News Archive 2022

The Courtauld receives Getty Foundation grant to investigate last major manuscript by Paul Gauguin

16 Jun 2022

The Courtauld Gallery is delighted to be the recipient of a Getty Foundation grant as part of its Paper Project initiative, which supports exhibitions, publications, digital projects, and workshops that foster curatorial innovation in the arts.

Created in 2018, The Paper Project funds a variety of projects by ambitious curators across the world who study prints and drawings, simultaneously boosting their professional development and bringing new discoveries about works on paper to light.

This year, grants totalling nearly $1.3 million have been awarded to 15 Art institutions worldwide and will bring visibility to understudied prints and drawings collections for present-day museum audiences.

The Courtauld Gallery has received a grant for a workshop that will investigate Avant et après (Before and After), Paul Gauguin’s last major manuscript, which was offered to The Courtauld in 2020 as part of the Government’s Acceptance in Lieu scheme administered by the Arts Council. The volume has been digitised, transcribed and translated and can be viewed on The Courtauld’s website.

Avant et après is a unique and richly illustrated text and is one of the most significant artist manuscripts ever to enter a UK public collection. Part-memoir and part-manifesto, the 213-page manuscript reveals important insights into Gauguin’s life, relationships and thoughts, and includes numerous drawings and prints by the artist.

It was written in 1903, the year of the artist’s death, at his home on the Marquesas island of Hiva Ova, French Polynesia. In addition to anecdotes about his friendships and opinions on the work of leading contemporary artists such as Degas, Pissarro, Signac and Cézanne, one of the key sections reflects on the brief yet tumultuous period that Gauguin stayed with Vincent van Gogh in Arles.

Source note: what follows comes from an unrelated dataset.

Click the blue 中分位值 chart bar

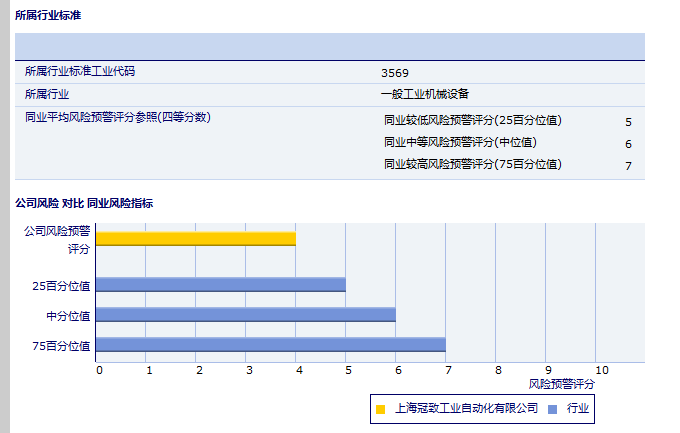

The manuscript is also studded with examples of Gauguin’s opinions on literary figures and caustic comments on those art critics who did not understand (or appreciate) the modernity of his art. Gauguin’s hatred of hypocrisy and bourgeois morality is a constant theme. The text also includes excoriating attacks on the French colonial and church authorities in Polynesia, alongside examples of his own exoticist racial stereotyping.

Avant et après is an important addition to what is already the most significant collection of works by Gauguin in the UK – joining amongst other works the masterpieces from his Tahitian period, Nevermore and Te Rerioa – and further strengthens The Courtauld’s resources for Gauguin scholarship.

Displayed for the first time at The Courtauld from November 2021 – June 2022, Avant et après remains unstudied by scholars in its original form. The workshop, led by Dr Ketty Gottardo, Martin Halusa Curator of Drawings at The Courtauld, aims to approach and examine the manuscript from various perspectives and post-colonial viewpoints. Grant support will convene Gauguin scholars, paper conservators, and prints and drawings specialists to better understand the materials, structure, and context of the manuscript as The Courtauld determines its final presentation to the public.